You can use EXPORT statements to write queries across multiple tables in Vertica and export the results. With this approach you can take advantage of powerful, fast query execution in Vertica while making the results available to other clients:
=> EXPORT TO ORC(directory='webhdfs:///data/sales_by_region')
AS SELECT sale.price, sale.date, store.region
FROM public.sales sale
JOIN public.vendor store ON sale.distribID = store.ID;
Rows Exported
---------------
23301
(1 row)
Restrictions
-
If you perform more than one concurrent export to the same directory, only one succeeds. If you perform concurrent exports with
ifDirExists=overwrite
, the results will be incorrect. -
Exports cannot be run in fenced mode. If the ForceUDxFencedMode configuration parameter is set to true to support other UDxs, you can set it to false at the session level before performing the export.
Data types
All exporters can export scalar types. All except EXPORT TO DELIMITED also support primitive arrays. The JSON and Parquet exporters also support the ARRAY and ROW types in any combination:
=> SELECT * FROM restaurants;
name | cuisine | location_city | menu
-------------------+---------+----------------------------+------------------------------------------------------------------------------
Bob's pizzeria | Italian | ["Cambridge","Pittsburgh"] | [{"item":"cheese pizza","price":null},{"item":"spinach pizza","price":10.5}]

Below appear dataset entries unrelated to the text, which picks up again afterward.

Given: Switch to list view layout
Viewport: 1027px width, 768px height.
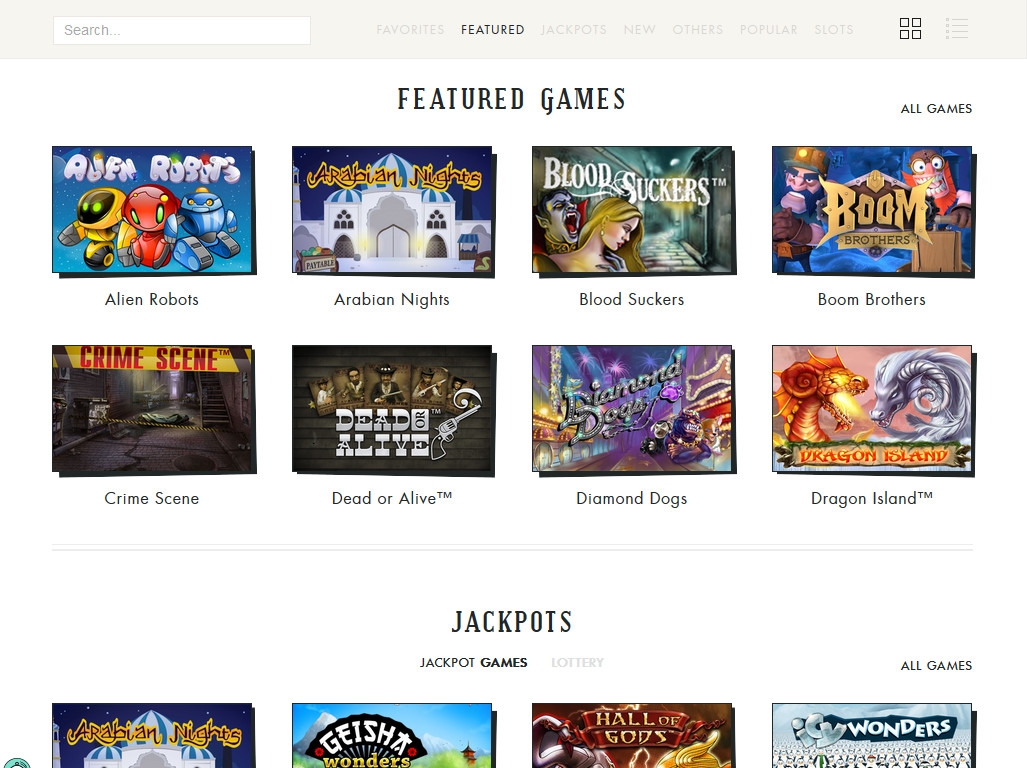Looking at the screenshot, I should pyautogui.click(x=957, y=29).
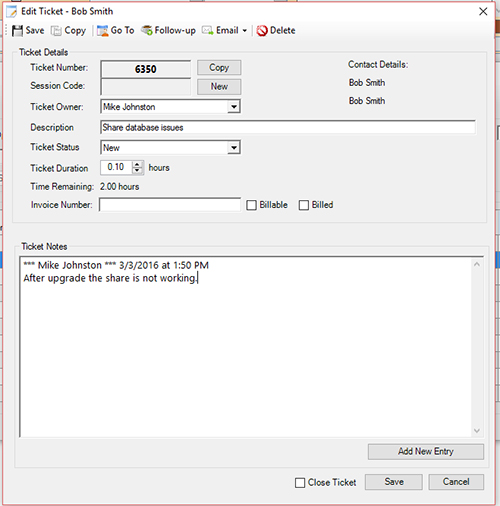Open the Email dropdown arrow in toolbar

[x=245, y=31]
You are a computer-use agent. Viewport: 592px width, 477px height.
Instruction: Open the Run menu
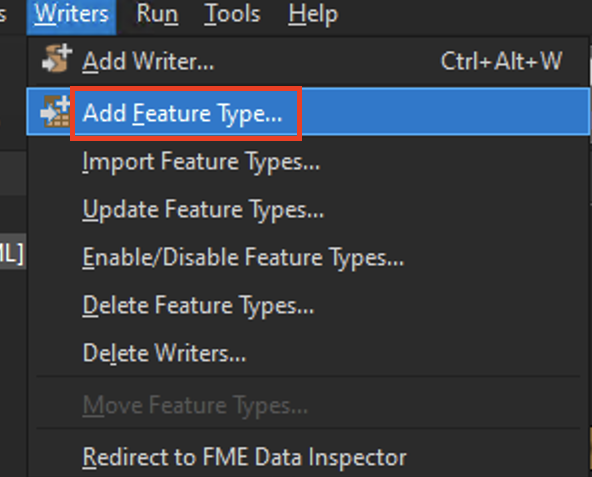coord(157,14)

Bakersfield Tacos | Mexican | ["Pittsburgh"] | [{"item":"veggie taco","price":9.95},{"item":"steak taco","price":10.95}]
(2 rows)
=> EXPORT TO JSON (directory='/output/json') AS SELECT * FROM restaurants;
Rows Exported
---------------
2
(1 row)
=> \! cat /output/json/*.json
{"name":"Bob's pizzeria","cuisine":"Italian","location_city":["Cambridge","Pittsburgh"],"menu":[{"item":"cheese pizza","price":null},{"item":"spinach pizza","price":10.5}]}
{"name":"Bakersfield Tacos","cuisine":"Mexican","location_city":["Pittsburgh"],"menu":[{"item":"veggie taco","price":9.95},{"item":"steak taco","price":10.95}]}
Query
EXPORT statements rewrite the query you specify, because the export is done by a user-defined transform function (UDTF). Because of this rewrite, there are some restrictions on the query you supply.

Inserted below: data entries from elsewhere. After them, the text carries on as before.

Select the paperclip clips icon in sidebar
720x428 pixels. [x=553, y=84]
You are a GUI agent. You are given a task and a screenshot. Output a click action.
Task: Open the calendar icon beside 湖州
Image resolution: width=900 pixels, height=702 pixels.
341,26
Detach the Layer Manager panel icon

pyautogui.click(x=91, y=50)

The query can contain only a single outer SELECT statement. For example, you cannot use UNION:
=> EXPORT TO PARQUET(directory = '/mnt/shared_nfs/accounts/rm')
OVER(PARTITION BY hash)
AS
SELECT 1 as account_id, '{}' as json, 0 hash
UNION ALL
SELECT 2 as account_id, '{}' as json, 1 hash;
ERROR 8975: Only a single outer SELECT statement is supported
HINT: Please use a subquery for multiple outer SELECT statements
Instead, rewrite the query to use a subquery:
=> EXPORT TO PARQUET(directory = '/mnt/shared_nfs/accounts/rm')
OVER(PARTITION BY hash)
AS
SELECT
account_id,
json
FROM
(
SELECT 1 as account_id, '{}' as json, 0 hash
UNION ALL
SELECT 2 as account_id, '{}' as json, 1 hash
) a;
Rows Exported
---------------
2
(1 row)
To use composite statements such as UNION, INTERSECT, and EXCEPT, rewrite them as subqueries.

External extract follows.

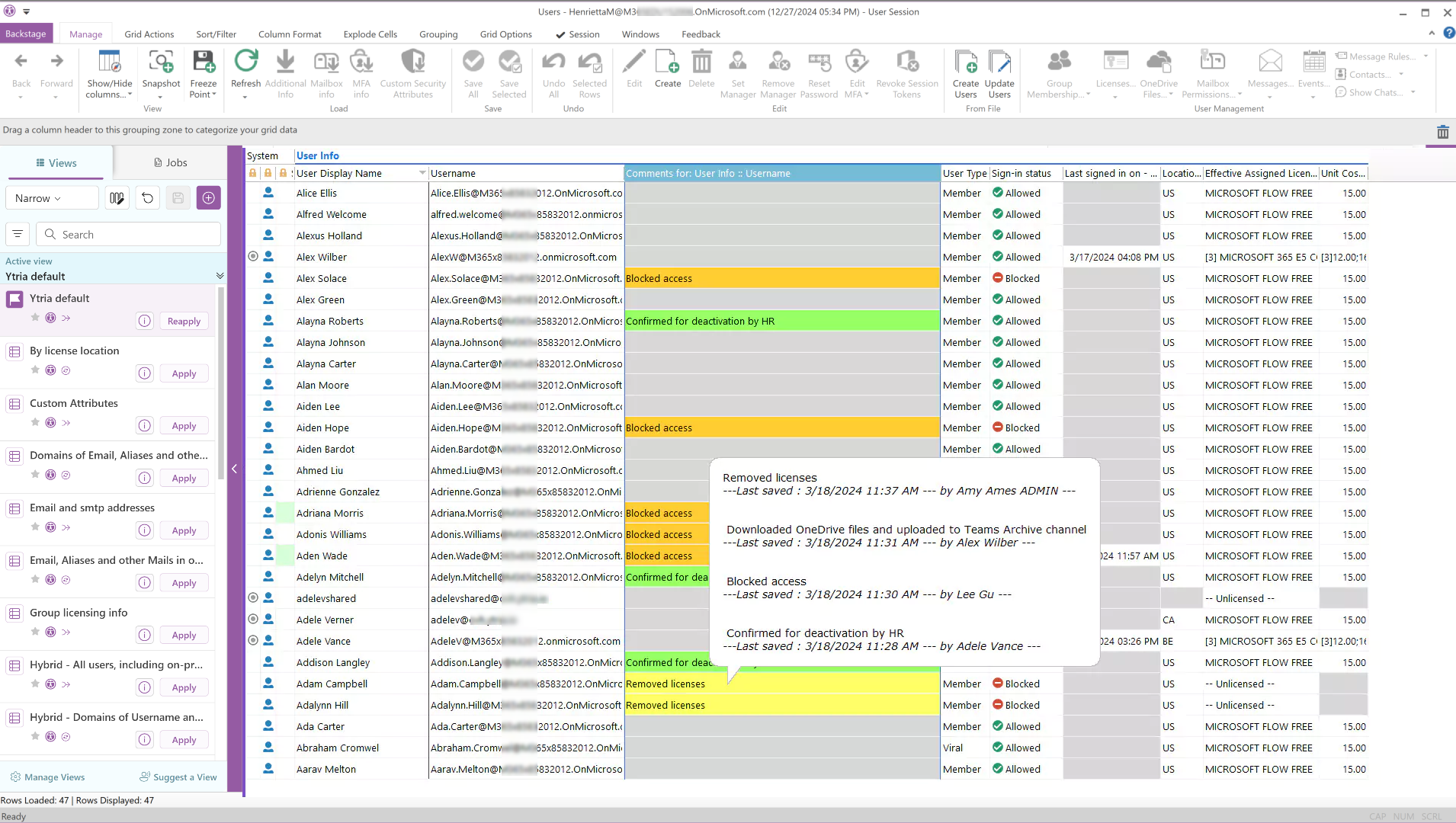Open the Grid Actions ribbon tab
The height and width of the screenshot is (823, 1456).
149,34
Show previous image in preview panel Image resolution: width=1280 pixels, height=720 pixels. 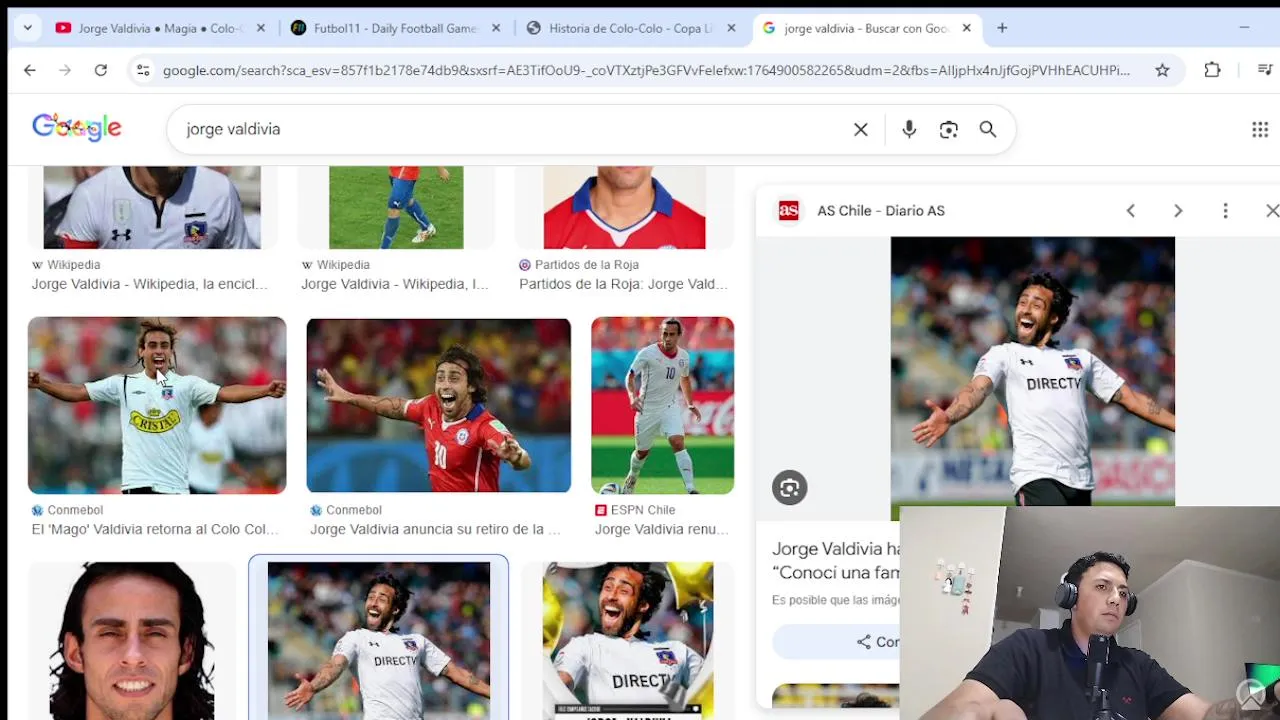click(1131, 211)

When exporting data you can use an OVER() clause to partition and sort the data as described in Partitioning and sorting data. Partitioning and sorting can improve query performance. If you partition the data, you cannot specify schema and table names in the SELECT statement. In this case, specify only the column name.
All exporters have a required directory
parameter. All allow you to specify a compression type, and each exporter has format-specific parameters. See the parameter descriptions on the individual reference pages: EXPORT TO PARQUET, EXPORT TO ORC, EXPORT TO JSON, and EXPORT TO DELIMITED.